Natural history of a given patient may therefore influence memory T cell repertoire

It is becoming increasingly well-recognized that stimulation history may play an important role in the quantity and quality of antigen-specific T cell memory. For example, T cells that had been exposed to antigen three times (so-called tertiary memory cells) exhibited significantly increased proliferation and effector function and decreased cell death as compared to cells that had been previously exposed only once (so-called primary memory cells) (48). Thus, the functional properties of memory T cells generated by a single brief encounter with antigen (a single vaccine), repeated brief encounters (the common cold/corona viruses and influenza), or sustained exposure (latent pathogens such as EBV and CMV) may differ in the relative composition of their memory subsets as well as the function of cells within each subset. As discussed above, the panel of pathogens to which a given patient has been exposed may dictate the relative composition and frequency of CD4+ and CD8+ TEM and TCM subsets that are cross-reactive for alloantigens. Thus, the immune history of a transplant recipient and frequencies of donor-cross-reactive memory T cells within the various compartments may dictate the likelihood of success or failure of tolerance induction or even immunosuppression. By understanding the function, costimulatory and signaling requirements for recall responses mediated by the various memory T cell subsets, we may be able to tailor tolerance induction approaches to control the predominant forms of memory for specific donor-recipient combinations.
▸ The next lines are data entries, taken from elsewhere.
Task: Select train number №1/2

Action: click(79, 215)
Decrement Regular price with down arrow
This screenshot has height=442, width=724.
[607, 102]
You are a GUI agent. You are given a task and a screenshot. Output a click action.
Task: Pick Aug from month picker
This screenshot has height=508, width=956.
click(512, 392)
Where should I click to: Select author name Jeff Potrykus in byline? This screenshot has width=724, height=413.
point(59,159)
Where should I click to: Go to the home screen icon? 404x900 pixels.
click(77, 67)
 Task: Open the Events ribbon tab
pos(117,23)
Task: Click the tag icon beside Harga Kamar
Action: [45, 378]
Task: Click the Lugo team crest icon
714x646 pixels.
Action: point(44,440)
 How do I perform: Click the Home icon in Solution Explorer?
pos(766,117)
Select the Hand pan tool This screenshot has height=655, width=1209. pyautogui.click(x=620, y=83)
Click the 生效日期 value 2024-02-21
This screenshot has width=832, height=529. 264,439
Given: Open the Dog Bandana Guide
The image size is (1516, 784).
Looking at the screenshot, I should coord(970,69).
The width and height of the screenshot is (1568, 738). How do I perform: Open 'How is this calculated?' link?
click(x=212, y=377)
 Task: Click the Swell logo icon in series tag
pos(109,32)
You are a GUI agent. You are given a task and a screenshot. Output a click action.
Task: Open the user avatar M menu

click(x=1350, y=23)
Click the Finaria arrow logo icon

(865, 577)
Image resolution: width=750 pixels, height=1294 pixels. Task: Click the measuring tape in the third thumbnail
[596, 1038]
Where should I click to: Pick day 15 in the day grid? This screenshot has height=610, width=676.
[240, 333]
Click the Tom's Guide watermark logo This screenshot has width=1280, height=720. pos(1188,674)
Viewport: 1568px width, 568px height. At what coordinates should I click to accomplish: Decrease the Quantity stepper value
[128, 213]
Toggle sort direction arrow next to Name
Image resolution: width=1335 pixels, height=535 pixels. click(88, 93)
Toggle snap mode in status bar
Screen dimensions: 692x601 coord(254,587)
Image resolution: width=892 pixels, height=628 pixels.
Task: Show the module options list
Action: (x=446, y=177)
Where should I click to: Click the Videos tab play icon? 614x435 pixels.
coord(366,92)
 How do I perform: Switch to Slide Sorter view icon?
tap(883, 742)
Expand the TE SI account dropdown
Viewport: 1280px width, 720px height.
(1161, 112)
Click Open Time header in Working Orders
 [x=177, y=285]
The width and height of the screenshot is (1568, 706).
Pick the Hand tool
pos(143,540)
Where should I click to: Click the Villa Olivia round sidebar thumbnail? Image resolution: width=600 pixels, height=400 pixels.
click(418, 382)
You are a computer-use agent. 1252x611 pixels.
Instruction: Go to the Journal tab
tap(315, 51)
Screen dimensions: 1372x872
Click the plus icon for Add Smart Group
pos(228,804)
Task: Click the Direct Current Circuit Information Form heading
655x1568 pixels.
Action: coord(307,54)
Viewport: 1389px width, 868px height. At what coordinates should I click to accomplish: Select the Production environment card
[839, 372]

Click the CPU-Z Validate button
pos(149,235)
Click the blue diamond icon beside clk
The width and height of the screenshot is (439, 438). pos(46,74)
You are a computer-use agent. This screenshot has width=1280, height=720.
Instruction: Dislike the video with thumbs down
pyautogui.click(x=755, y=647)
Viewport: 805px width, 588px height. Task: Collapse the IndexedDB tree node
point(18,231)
The presence of pre-existing anti-donor T cells in transplant recipients is increasingly being recognized as a potentially formidable barrier to tolerance induction via a variety of therapeutic modalities, including costimulation blockade, T cell depletion, and regulatory T cells. As discussed above, however, memory T cell populations contain a high degree of heterogeneity, and may vary considerably in terms of their ability to traffic into the graft, to resistant depletion, and to mediate costimulation blockade-resistant rejection. Advances in understanding the costimulatory, cytokine, adhesion, and survival requirements of different types of donor-reactive memory T cells will allow us to better tailor immunosuppression/tolerance induction protocols for a given individual based on their memory T cell profile, and will direct the future development of novel therapeutics to better target donor-reactive memory T cell populations.